1995: World Wide Web home page from the University of Connecticut, featuring archeological resources drawn from many sources

The highway’s educational possibilities will also be open to the world’s unofficial students. People anywhere will be able to take the best courses taught by great teachers. The highway will make adult education, including job training and career‑enhancement courses, more readily available.

A lot of parents, professionals, and community or political leaders will have the opportunity to participate in the teaching process, even if only for an hour here or there. It will be practical, inexpensive, and, I think, commonplace for knowledgeable guests to lead or join discussions, via videoconferences, from their homes or offices.

Having students connected directly to limitless information and to each other will raise policy questions for schools and for society at large. I discussed the issue of regulation of the Internet. Will students routinely be allowed to bring their portable PCs with them into every classroom? Will they be allowed to explore independently during group discussions? If so, how much freedom should they have? Should they be able to look up a word they don’t understand? Should they have access to information that their parents find objectionable on moral, social, or political grounds? Be allowed to do homework for an unrelated class? Be permitted to send notes to each other during class? Should the teacher be able to monitor what is on every student’s screen or to record it for later spot‑checking?

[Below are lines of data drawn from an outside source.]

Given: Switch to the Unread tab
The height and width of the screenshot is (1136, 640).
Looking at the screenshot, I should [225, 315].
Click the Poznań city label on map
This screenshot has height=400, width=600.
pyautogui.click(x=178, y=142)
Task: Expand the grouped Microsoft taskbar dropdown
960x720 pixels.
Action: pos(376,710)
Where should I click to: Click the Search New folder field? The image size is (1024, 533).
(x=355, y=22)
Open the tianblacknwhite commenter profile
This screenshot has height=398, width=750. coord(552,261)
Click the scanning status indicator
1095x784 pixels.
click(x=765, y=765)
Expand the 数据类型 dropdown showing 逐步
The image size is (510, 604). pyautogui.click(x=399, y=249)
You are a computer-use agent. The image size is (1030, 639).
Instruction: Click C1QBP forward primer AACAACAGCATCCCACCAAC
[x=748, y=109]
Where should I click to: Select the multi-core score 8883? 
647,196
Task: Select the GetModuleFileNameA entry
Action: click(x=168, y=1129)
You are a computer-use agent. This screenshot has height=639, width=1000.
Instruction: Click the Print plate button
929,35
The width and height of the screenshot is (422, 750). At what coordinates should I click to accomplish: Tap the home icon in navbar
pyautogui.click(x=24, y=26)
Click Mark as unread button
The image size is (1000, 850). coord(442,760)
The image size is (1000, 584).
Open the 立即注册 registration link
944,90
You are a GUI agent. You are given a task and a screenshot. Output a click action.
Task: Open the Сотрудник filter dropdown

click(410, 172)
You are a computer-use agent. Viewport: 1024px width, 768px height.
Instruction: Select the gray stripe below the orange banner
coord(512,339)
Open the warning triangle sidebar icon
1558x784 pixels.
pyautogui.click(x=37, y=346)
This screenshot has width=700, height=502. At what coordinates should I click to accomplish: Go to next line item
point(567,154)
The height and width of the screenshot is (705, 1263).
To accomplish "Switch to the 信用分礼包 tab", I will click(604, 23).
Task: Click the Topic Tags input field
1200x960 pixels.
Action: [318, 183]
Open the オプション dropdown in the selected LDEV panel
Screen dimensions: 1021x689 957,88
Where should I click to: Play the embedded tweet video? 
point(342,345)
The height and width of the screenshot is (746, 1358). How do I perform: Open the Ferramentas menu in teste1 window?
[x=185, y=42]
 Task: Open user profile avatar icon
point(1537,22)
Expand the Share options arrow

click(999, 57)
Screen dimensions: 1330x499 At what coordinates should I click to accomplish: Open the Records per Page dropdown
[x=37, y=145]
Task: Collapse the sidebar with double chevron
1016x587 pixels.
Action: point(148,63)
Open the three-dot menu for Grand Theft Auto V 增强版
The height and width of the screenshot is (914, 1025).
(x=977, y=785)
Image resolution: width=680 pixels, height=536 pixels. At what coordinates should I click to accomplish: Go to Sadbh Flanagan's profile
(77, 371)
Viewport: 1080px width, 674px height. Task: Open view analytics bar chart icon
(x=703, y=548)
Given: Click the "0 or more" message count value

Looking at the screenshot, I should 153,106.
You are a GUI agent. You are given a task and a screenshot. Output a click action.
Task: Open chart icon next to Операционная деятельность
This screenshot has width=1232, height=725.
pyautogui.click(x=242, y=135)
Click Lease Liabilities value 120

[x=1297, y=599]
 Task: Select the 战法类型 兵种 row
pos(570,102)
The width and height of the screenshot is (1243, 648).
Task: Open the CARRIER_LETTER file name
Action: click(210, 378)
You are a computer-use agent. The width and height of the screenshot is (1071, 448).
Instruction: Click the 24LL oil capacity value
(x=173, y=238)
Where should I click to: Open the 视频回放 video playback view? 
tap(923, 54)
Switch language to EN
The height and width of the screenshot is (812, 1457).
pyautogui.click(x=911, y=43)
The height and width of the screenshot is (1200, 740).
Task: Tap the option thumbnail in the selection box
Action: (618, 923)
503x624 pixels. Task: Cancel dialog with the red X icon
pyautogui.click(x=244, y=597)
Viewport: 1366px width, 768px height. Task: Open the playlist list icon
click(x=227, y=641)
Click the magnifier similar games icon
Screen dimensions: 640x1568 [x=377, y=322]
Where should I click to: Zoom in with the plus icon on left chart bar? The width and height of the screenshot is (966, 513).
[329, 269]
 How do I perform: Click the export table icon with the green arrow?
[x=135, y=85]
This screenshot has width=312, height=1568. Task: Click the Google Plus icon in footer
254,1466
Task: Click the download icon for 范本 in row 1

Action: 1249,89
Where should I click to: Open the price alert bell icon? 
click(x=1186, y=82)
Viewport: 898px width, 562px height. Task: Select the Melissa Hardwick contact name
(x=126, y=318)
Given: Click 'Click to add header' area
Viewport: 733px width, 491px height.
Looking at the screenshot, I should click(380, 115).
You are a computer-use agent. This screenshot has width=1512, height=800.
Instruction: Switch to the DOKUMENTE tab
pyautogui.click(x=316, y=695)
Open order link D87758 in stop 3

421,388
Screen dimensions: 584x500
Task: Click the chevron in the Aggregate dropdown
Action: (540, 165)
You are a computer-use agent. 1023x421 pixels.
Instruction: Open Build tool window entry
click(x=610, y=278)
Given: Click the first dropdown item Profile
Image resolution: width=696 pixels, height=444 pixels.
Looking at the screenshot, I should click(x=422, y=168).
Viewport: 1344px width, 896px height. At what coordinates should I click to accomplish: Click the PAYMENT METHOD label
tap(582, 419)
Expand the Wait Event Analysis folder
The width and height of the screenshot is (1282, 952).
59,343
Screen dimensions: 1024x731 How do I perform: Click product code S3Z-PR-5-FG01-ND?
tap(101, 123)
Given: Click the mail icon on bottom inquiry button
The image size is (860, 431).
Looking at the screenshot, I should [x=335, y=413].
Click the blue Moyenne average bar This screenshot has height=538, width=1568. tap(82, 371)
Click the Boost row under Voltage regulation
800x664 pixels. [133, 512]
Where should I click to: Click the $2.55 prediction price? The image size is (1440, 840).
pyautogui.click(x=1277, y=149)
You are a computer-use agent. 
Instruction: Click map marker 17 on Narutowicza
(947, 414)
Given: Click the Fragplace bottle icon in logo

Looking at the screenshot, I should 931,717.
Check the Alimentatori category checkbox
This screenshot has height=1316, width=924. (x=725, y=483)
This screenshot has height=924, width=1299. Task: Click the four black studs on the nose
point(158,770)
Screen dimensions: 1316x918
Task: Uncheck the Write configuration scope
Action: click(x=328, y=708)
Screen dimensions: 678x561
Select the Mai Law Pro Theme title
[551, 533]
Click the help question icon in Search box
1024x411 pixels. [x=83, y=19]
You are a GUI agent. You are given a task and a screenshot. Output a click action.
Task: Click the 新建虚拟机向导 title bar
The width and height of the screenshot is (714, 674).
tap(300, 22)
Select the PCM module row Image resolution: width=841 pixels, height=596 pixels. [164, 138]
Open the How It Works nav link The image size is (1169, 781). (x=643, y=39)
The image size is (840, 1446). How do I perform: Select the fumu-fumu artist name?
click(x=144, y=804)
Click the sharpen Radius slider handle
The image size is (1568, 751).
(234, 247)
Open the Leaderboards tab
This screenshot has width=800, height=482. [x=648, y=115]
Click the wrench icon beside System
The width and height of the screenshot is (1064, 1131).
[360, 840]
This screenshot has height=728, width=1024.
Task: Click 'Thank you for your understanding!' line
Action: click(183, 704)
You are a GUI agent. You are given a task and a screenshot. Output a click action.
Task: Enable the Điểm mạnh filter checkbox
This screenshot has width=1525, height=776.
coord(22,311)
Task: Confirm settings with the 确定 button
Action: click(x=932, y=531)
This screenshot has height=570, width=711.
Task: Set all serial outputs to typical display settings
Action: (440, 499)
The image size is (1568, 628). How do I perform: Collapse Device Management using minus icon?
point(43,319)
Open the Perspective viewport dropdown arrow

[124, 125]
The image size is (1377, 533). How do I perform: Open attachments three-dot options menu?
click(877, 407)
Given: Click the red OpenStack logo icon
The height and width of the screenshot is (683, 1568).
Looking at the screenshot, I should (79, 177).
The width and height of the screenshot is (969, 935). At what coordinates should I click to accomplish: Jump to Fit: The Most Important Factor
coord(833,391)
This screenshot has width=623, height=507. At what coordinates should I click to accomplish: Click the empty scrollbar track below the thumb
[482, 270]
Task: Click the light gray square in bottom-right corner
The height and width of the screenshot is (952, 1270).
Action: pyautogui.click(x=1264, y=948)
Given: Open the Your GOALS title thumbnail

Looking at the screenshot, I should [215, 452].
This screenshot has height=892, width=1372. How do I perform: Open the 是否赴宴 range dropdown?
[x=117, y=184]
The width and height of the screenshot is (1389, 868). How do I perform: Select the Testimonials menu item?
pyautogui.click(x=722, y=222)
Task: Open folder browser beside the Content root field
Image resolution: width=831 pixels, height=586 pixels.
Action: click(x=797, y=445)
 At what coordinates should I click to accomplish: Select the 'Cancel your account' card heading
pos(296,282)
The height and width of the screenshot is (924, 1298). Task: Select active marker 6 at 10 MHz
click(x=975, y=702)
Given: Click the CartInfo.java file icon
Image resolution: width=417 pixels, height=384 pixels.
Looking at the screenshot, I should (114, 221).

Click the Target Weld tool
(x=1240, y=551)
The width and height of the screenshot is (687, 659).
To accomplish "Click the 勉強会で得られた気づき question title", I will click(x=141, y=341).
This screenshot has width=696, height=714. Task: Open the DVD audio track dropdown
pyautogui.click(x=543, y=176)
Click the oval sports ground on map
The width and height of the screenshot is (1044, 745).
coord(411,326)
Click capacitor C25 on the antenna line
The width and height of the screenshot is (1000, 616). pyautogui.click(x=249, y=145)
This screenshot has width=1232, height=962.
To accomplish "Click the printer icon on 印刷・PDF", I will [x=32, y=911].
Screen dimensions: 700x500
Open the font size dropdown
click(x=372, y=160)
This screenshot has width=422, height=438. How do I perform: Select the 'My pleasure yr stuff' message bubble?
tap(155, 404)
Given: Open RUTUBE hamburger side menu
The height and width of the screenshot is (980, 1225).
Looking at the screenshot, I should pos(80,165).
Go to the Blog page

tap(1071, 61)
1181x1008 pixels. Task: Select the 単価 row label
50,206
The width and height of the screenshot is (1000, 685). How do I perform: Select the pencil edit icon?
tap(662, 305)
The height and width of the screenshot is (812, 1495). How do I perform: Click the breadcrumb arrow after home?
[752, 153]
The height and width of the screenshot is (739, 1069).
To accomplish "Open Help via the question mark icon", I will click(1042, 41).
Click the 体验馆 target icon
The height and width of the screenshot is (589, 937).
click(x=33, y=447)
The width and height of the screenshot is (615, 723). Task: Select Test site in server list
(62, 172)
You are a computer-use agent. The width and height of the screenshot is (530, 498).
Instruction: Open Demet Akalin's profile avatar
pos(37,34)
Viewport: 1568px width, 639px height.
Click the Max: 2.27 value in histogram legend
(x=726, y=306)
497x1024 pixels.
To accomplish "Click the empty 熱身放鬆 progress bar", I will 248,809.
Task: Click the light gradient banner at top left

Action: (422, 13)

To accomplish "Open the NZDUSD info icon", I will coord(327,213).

Whatever problems direct access to unlimited information may cause, the benefits it will bring will more than compensate. I enjoyed school but I pursued my strongest interests outside the classroom. I can only imagine how access to this much information would have changed my own school experience. The highway will alter the focus of education from the institution to the individual. The ultimate goal will be changed from getting a diploma to enjoying lifelong learning.